Hi,

 

I have set up Stunnel as SSL Wrapper for googlemail on a Redhat Enterprise Linux 7.2 installation.

The stunnel.conf:

output = /var/log/stunnel.log

cert = /etc/pki/tls/certs/2019stunnel.pem

client = yes

sslVersion = TLSv1

;fips=no

[ssmtp]

accept = 1925

connect=smtp.googlemail.com:587

 

 

lets me start stunned well.

I have created the file 2019stunnel.pem following the Instructions on Redhat:

make 2019stunnel.pem in the correct directory (certs)

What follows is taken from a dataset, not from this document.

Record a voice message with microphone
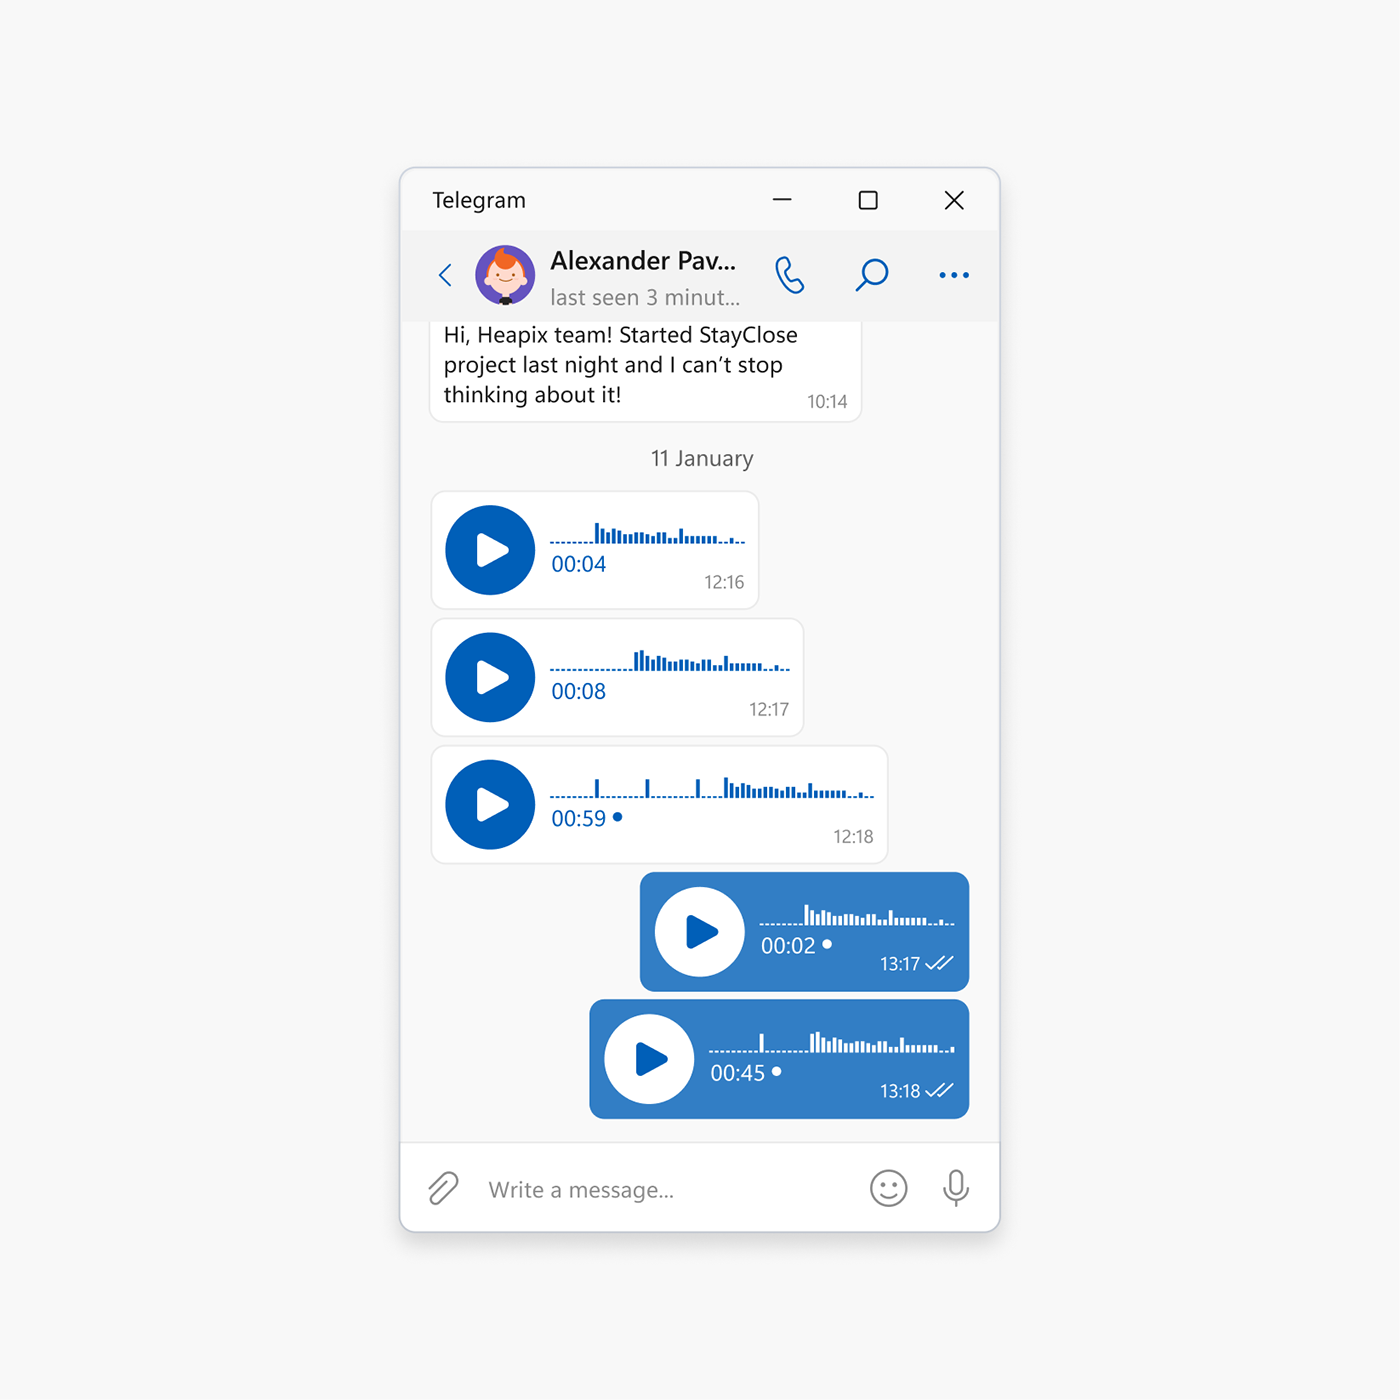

now I tried to telnet localhost 1925; I get a “connected”, but nothing more. telnet smtp.googlemail 587 runs very well, I get connected, so I assume it is not a firewall issue.

I checked the options

sslVersion = TLSv1 and

sslVersion = all alternatively, which led to different errors in stunnel.log:

Service [ssmtp] accepted connection from 127.0.0.1:49723 2019.01.04 14:45:01 LOG3[4500:140416608397056]: connect_blocking: connect 2a00:1450:400c:c0c::10:587: Network is unreachable (101) 2019.01.04 14:45:01 LOG5[4500:140416608397056]: connect_blocking: connected 74.125.140.16:587 2019.01.04 14:45:01 LOG5[4500:140416608397056]: Service [ssmtp] connected remote server from 192.168.178.57:44246 2019.01.04 14:45:01 LOG3[4500:140416608397056]: SSL_connect: 140770FC: error:140770FC:SSL routines:SSL23_GET_SERVER_HELLO:unknown protocol 2019.01.04 14:45:01 LOG5[4500:140416608397056]: Connection reset: 0 byte(s) sent to SSL, 0 byte(s) sent to socket 2019.01.04 14:54:24 LOG5[4500:140416608249920]: Terminated

or

Service [ssmtp] accepted connection from 192.168.178.57:57612 2019.01.04 14:54:36 LOG5[7437:139957105055488]: connect_blocking: connected 173.194.76.16:587 2019.01.04 14:54:36 LOG5[7437:139957105055488]: Service [ssmtp] connected remote server from 192.168.178.57:52192 2019.01.04 14:54:36 LOG3[7437:139957105055488]: SSL_connect: 1408F10B: error:1408F10B:SSL routines:SSL3_GET_RECORD:wrong version number 2019.01.04 14:54:36 LOG5[7437:139957105055488]: Connection reset: 0 byte(s) sent to SSL, 0 byte(s) sent to socket

Now Open SSL:

Openssl output:

openssl s_client -connect localhost:1925 CONNECTED(00000003)

write:errno=104

no peer certificate available

No client certificate CA names sent

SSL handshake has read 0 bytes and written 289 bytes

New, (NONE), Cipher is (NONE) Secure Renegotiation IS NOT supported Compression: NONE Expansion: NONE No ALPN negotiated SSL-Session: Protocol : TLSv1.2 Cipher : 0000 Session-ID: Session-ID-ctx: Master-Key: Key-Arg : None Krb5 Principal: None PSK identity: None PSK identity hint: None Start Time: 1546610402 Timeout : 300 (sec) Verify return code: 0 (ok)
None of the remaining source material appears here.